Два месяца какой-то жуткой прострации. Тупление в Интернет, весёлые деньки в художке. Прочитанных книг - ноль. Фильмов - кусочно-отрывочно не знаю сколько. Как результат - куча четвёрок в этой четверти. В том числе по иностранному. И тут я скажу слова, за которые презирала своих одноклассников, а теперь немного и себя: бывают плохие учителя. Бывают жутко дерьмовые учителя. Бывают учителя, которые не учат, но требуют, чтобы ты всё знал. И ЕВ из последних.
Про книжки немного всё-таки нашла. Купила сборник Шмитта с "Оскаром и Розовой дамой". Забавно, но особого восторга нет. Приобрела "Мулей" в печатном виде, но в мягкой обложке. "Королеву Камиллу" Таусенд никак не могу начать читать. Скорее отсутствие желания, чем времени. Купила РОСМЭНовскую энциклопедию (размеры которой с трудом позволяют её так назвать) про рыцарей, записала в свой долгий книжный ящик Кретьена де Труа. Внезапно - Бродский. В школьной библиотеке взяла "Часть речи". Спустя неделю купила толстенький сборник "Холмы", в котором не только холмы. Что забавно и, думаю, свойственно многим: стихи поэтов, которые мне нравятся, я без всякого умысла запоминаю за короткое время и в достаточно большом объёме. Так почему же я вторую неделю мучаюсь с НашимВсем? Краткое лирическое отступление. Поняла, чем мне не нравятся уроки литературы. Не не интересными конкретно кое-кому писателями, а постоянным навязыванием обожания и любви к оным. И это раздражаетраздражаетраздрррррррр... Возвращаемся к книгам. Нашла магазин "Букинист Суздальский". Находится на весьма видном месте в центре, и только Алина дурак может о нём не знать. Вся его прелесть в том, что там есть весьма новые издания, которых нет нигде(!), там есть старые весьма забавные книги (пускаю слюни на "Хроники Харона" сейчас), там есть то же, что и в Читай-городе и Том-книге, но дешевле , что мне как нищей школоте очень и очень нравится.

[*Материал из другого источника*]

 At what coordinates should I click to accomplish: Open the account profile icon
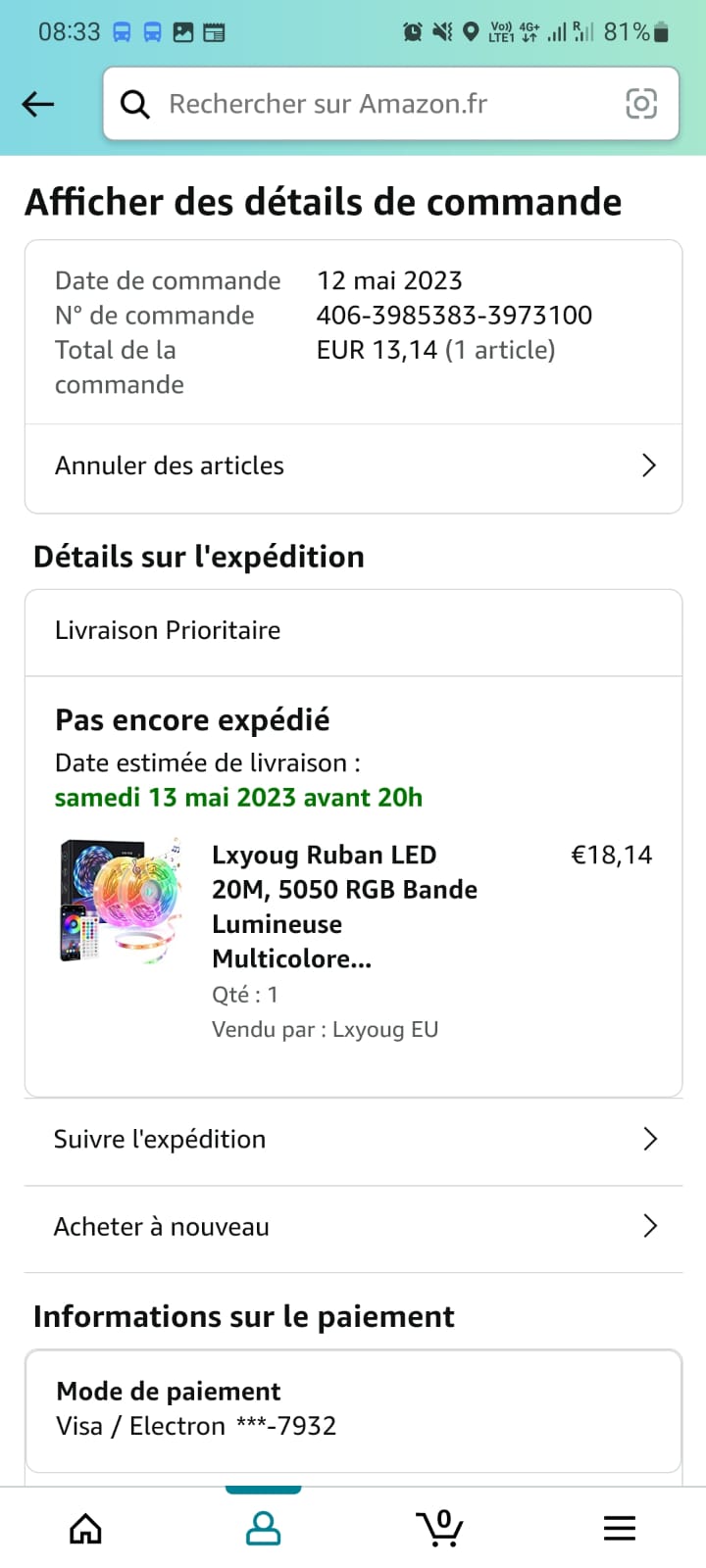tap(263, 1528)
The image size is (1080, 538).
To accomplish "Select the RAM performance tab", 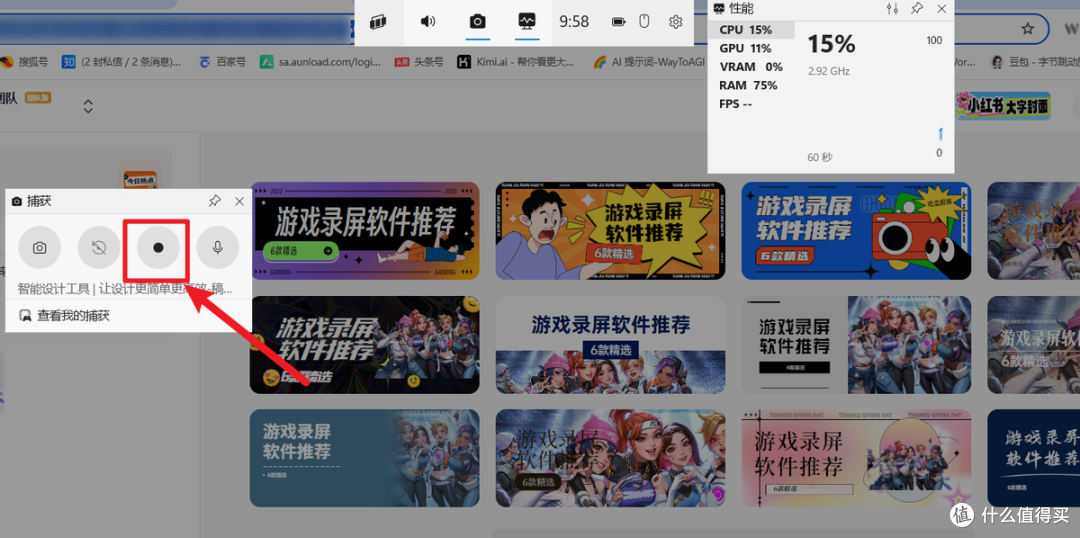I will pyautogui.click(x=748, y=85).
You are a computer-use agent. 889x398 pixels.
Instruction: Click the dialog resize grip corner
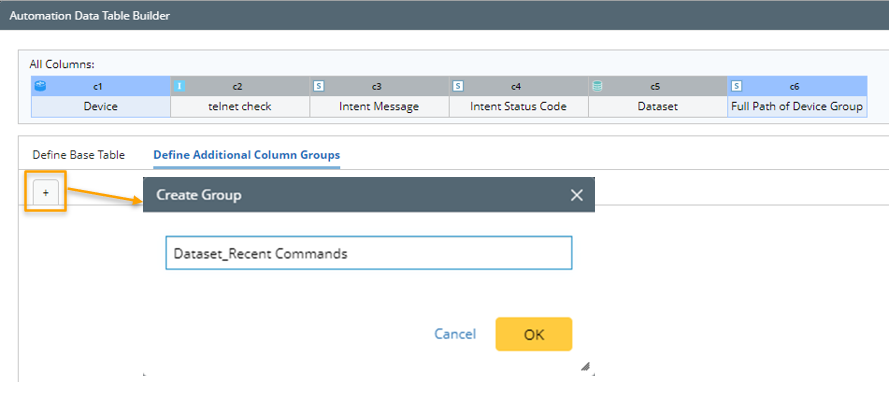(x=586, y=366)
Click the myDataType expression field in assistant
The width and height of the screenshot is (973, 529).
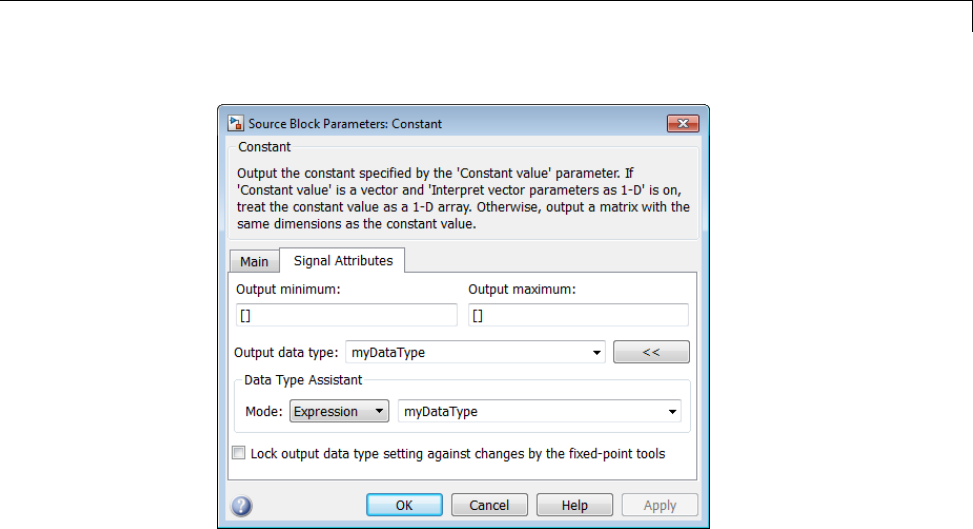pos(530,411)

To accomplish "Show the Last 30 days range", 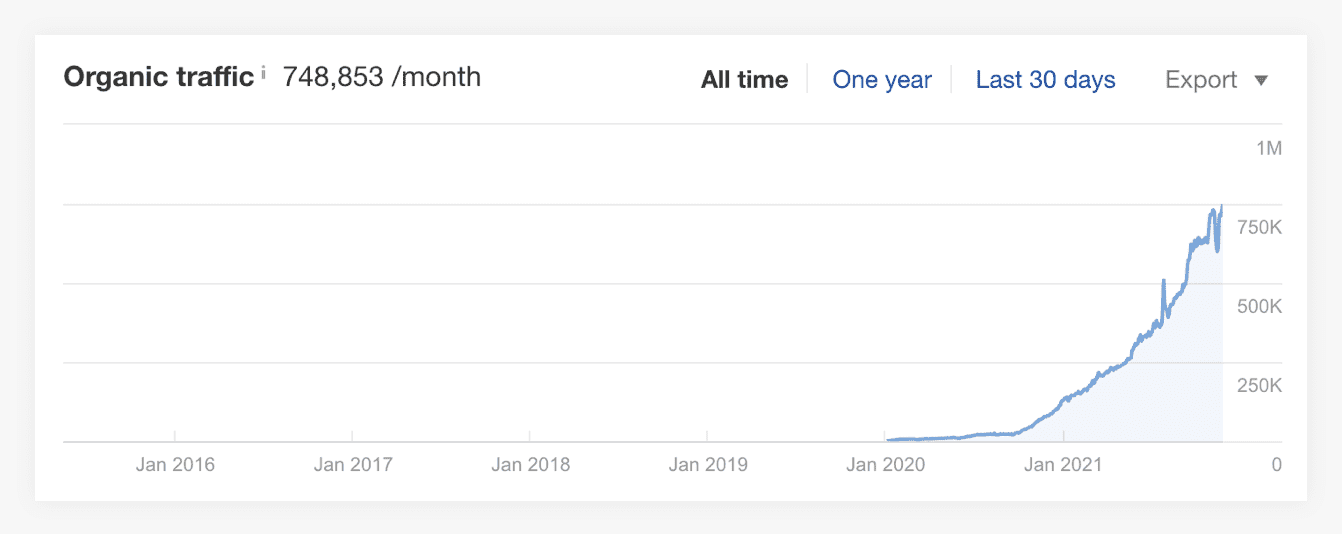I will tap(1045, 80).
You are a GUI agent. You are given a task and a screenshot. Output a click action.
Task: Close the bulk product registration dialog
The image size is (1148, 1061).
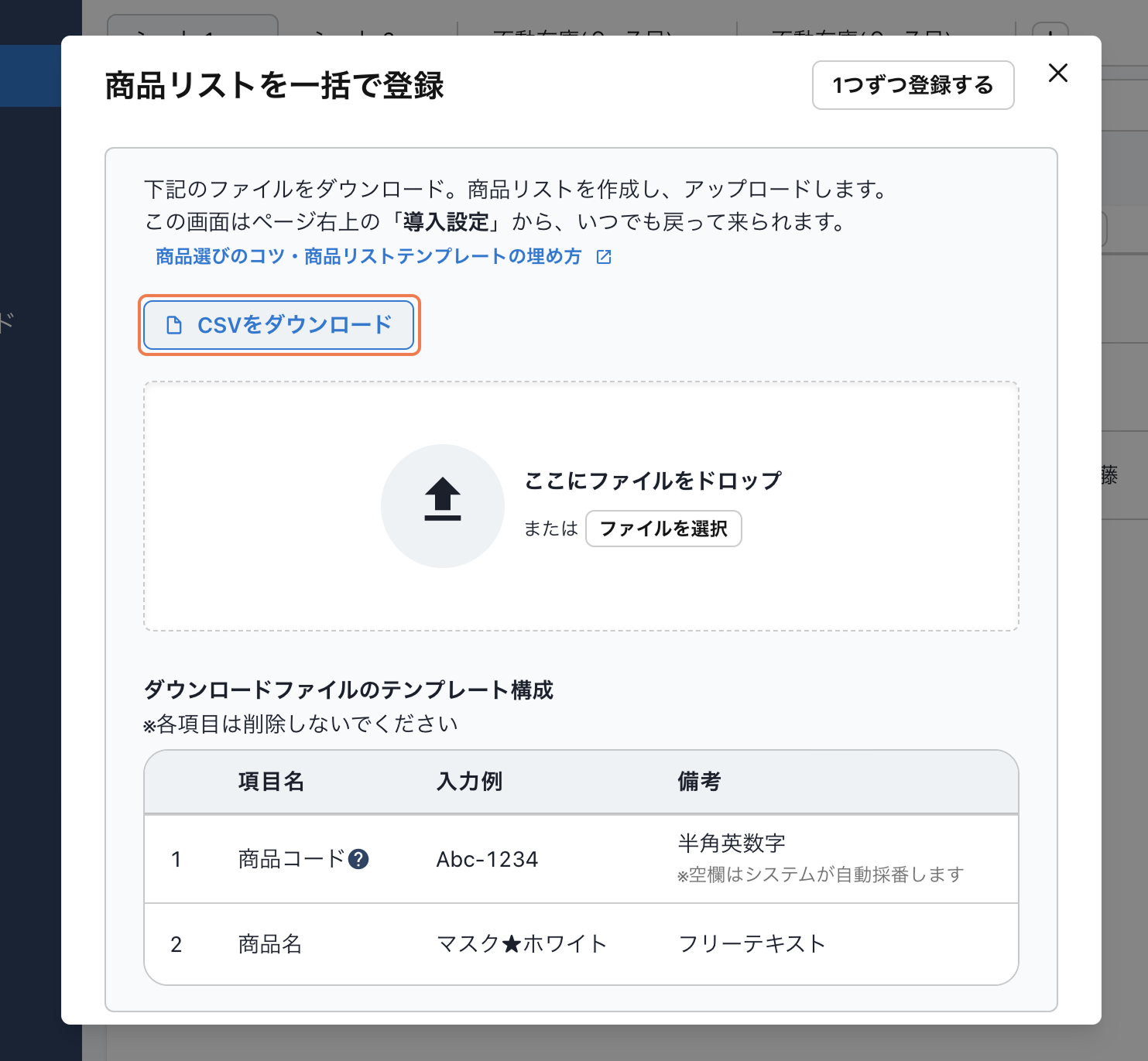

Ещё постоянно вспоминаю историю про вдову Чинга. Почему-то читая Борхеса, начинаю испытывать лёгкое чувство эйфории. Странно, но мне очень сложно говорить о хороших книгах. Любовь, и всё. О Хэппи Нью Эйре. Если коротко, то осталось совсем ничего, а я маленькая нищая школота, которая ааааааааааааааааааачто_им_всем_даритьааааааааааааааааааааааа. О каникулах. Едем с классом куда-то на север Европы, говорят, что в Финляндию, но, думаю, за этот последний месяц (5 докладных, фиг ли) Марина Ивановна просто скинет нас с поезда где-нибудь в лесах. Хорошо, что едет всего шесть человек. Меньше группа, проще выживать. Отец, обещавший заплатить свою половину за поездку, находится где-то в тайге без сотовой связи. Типично. Запасусь книгами и данетками. Нужно же что-то в этом поезде делать? Раньше я не замечала "классовости" в делении на классы. До первых совместных элективов. Мы - на голову выше. На две, на много. Странно и приятно чувствовать себя эдакой "илиткой".
Картинка дней моих суровых:
[Бродский, ] Из пасти льва струя не журчит и не слышно рыка. Гиацинты цветут. Ни свистка, ни крика. Никаких голосов. Неподвижна листва. И чужда обстановка сия для столь грозного лика, и нова. Пересохли уста, и гортань проржавела: металл не вечен. Просто кем-нибудь наглухо кран заверчен, хоронящийся в кущах, в конце хвоста, и крапива опутала вентиль. Спускается вечер; из куста сонм теней выбегает к фонтану, как львы из чащи. Окружают сородича, спящего в центре чаши, перепрыгнув барьер, начинают носиться в ней, лижут лапы и морду вождя своего. И чем чаще, тем темней грозный облик. И вот наконец он сливается с ними и резко оживает и прыгает вниз. И все общество резво убегает во тьму. Небосвод прячет звезды за тучу, и мыслящий трезво назовет похищенье вождя - так как первые капли блестят на скамейке - назовет похищенье вождя приближеньем дождя. Дождь спускает на землю косые линейки, строя в воздухе сеть или клетку для львиной семейки без узла и гвоздя. Теплый дождь моросит. Как и льву, им гортань не остудишь. Ты не будешь любим и забыт не будешь. И тебя в поздний час из земли воскресит, если чудищем был ты, компания чудищ. Разгласит твой побег дождь и снег. И, не склонный к простуде, все равно ты вернешься в сей мир на ночлег. Ибо нет одиночества больше, чем память о чуде. Так в тюрьму возвращаются в ней побывавшие люди, и голубки - в ковчег.